Effacer la mémoire d’une nation et d’une terre subjuguées est une préoccupation primordiale pour l’agresseur ou le conquérant. C’est l’occasion de construire un récit fallacieux de possession et de contrôle de la société en question, qui sert à accréditer la fiction de son rôle premier dans le cours de l’histoire.

Le succès durable du livre de Chinua Achebe ‘Things fall apart’ (Ndlr : Le monde s’effondre, dans sa traduction française) réside dans le fait que ce classique non seulement anticipe la prédilection du conquérant, mais pervertit sa victoire à la Pyrrhus. A la fin du roman, les écrits pompeusement désignés sous le nom de ‘traité anthropologique’ du Commissaire de district parlent d’une autre région africaine occupée par l’Europe, la dernière possession de celle-ci. Cette fois, il s’agit de l’Igboland. Ici la direction future de l’histoire ne réside ni avec l’administrateur ni avec le régime d’occupation, ni dans les capitales conquérantes en Europe.

Afin d’identifier la source de la transformation et du changement qui a suivi dans l’Igboland, nous devons examiner la contribution de l’historien Oberika lorsqu’il s’adresse à l’administrateur de l’époque de la vie de son ami et héros du peuple, Okonkwo, qui s’était récemment suicidé. On se souvient que lorsqu’il articule deux phrases qui se fondent en une troisième, Oberika ‘tremble et les mots le suffoquent’, pour se terminer le souffle coupé et dans le silence d’une profonde contemplation. C’est précisément dans le cadre kaléidoscopique des souvenirs et de l’introspection d’Oberika que nous pouvons entrevoir la semence des graines de la régénérescence de la résistance et de la quête de la restauration de la souveraineté perdue. Il n’est donc pas surprenant que les petits enfants d’Okonkwo soient le fer de lance de la libération du Nigeria, auquel l’Igboland a depuis lors été arbitrairement incorporé par la conquête et l’occupation britannique.

BANNISSEZ LE SOLEIL

Pour l’Etat agresseur, qui a un clair objectif de génocide, l’élimination de la mémoire de la scène du crime, de la nation ciblée, est encore plus activement poursuivie. Le lendemain de la fin de la deuxième phase du génocide des Igbos, en janvier 1970, le Nigeria a produit des cartographes prétentieux afin qu’ils effacent le Biafra de toutes les cartes et de tous les dossiers sur lesquels ils pouvaient mettre la main. Au cours de leurs réunions, les génocidaires de la junte au pouvoir ont banni des mots comme ‘soleil’, ‘lumière solaire’, ‘rayonnement solaire’,’ coucher du soleil’, ‘tournesol’, ‘lever du soleil’ et d’autres mots dérivés du mot ‘soleil’ qui faisaient immanquablement référence au pays du Soleil Levant. Cette tâche de bannir et de déprécier le soleil était évidemment bizarre, pour ne pas dire stupide, comme la junte a tôt fait de le découvrir à partir d’une source inattendue.
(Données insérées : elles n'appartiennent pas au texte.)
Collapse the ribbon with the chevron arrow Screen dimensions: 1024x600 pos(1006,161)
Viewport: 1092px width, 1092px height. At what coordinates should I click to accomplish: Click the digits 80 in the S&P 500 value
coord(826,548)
A l’époque, un conseiller militaire britannique de la junte, qui dînait avec un membre important du Conseil de Lagos, a, par inadvertance, comparé la conscience nationale des Igbos et leur ténacité à celles des Polonais. Le conseiller, qui avait étudié l’histoire contemporaine à l’université et qui était un grand admirateur de l’endurance exceptionnelle du peuple polonais au cours de l’histoire, a déclaré que les Igbos avaient montré un courage similaire lors de leur défense du Biafra et ‘que la renaissance du Biafra était clairement possible de son vivant’, à la différence de la Pologne qui a eu besoin de 123 ans pour réapparaître dans l’histoire après sa disparition de la carte du monde.

Les implications de l’analyse polono/igbo par ce conseiller, qui avait une trentaine d’années, n’ont pas échappé à son hôte. Les autres convives, membres de la junte, étaient outrés par le manque crasse de tact du jeune conseiller qui dispensait librement ses commentaires sur ce sujet. La conséquence immédiate et sans surprise a été son retour rapide à Londres.
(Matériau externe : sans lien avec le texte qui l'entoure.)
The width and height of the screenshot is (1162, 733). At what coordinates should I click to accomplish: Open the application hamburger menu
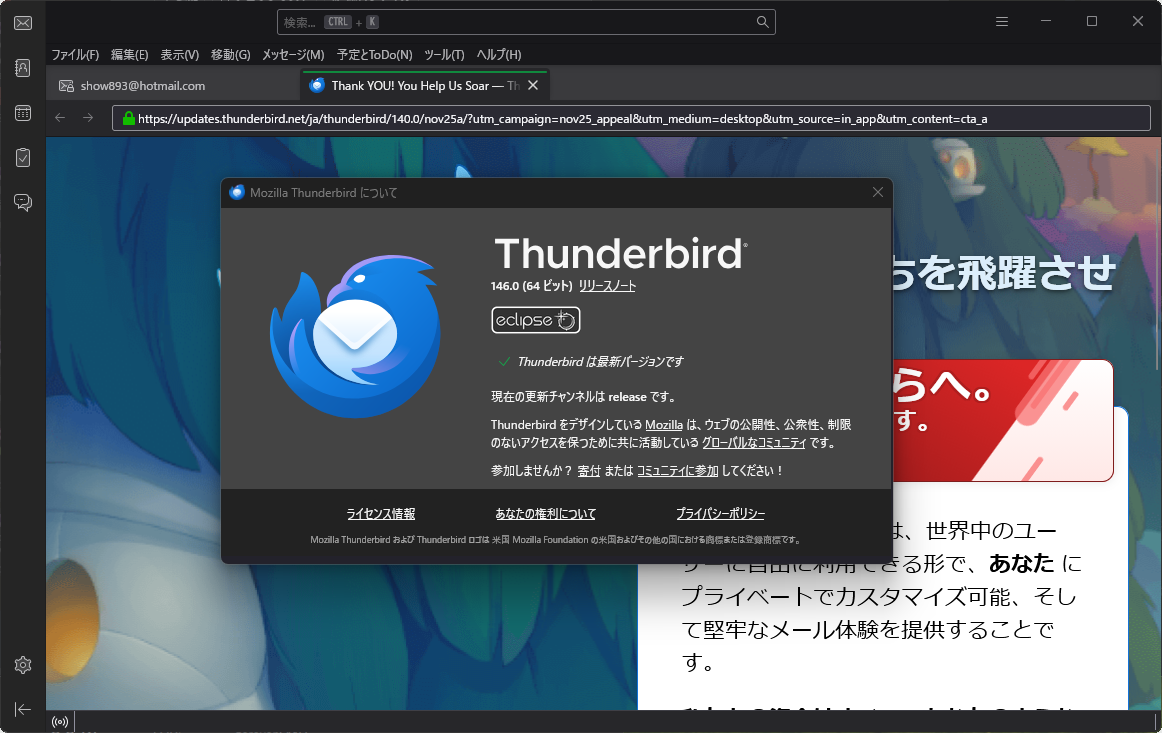click(1001, 21)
Il y a eu d’autres manifestations comiques au Nigeria à cette époque, qui visaient l’éradication de la mémoire du génocide des Igbos. Les publications de la junte et de membres sympathisant écrivaient le mot Biafra avec un ‘b’ minuscule ou mettait un ‘p’ à la place du ‘b’, ce qui témoigne d’une schizophrénie intense qui obnubilait l’esprit des membres du Conseil au point qu’ils perdaient de vue l’importance historique de la résistance et de la survie des Igbos.

Les Awologistes ou Awoloïdes (supporter de Obafmi Awolowo, vice-président de la junte et chef du ministère des fiances) ont même envisagé d’abolir la monnaie dans la région bientôt occupée par les Igbos entreprenants et pleins de ressources. Ils pensaient que ceci pourrait représenter la solution finale qui leur avait échappé au cours de l’encerclement, du siège et des bombardements, stratégie utilisée au cours des 44 mois précédents. Finalement ils ont décidé d’octroyer une pitance de 20 £ par chef de famille survivant, une somme dérisoire qui, croyaient-ils, n’éviterait aucunement la catastrophe d’une implosion sociale qu’ils imaginaient suivre inévitablement.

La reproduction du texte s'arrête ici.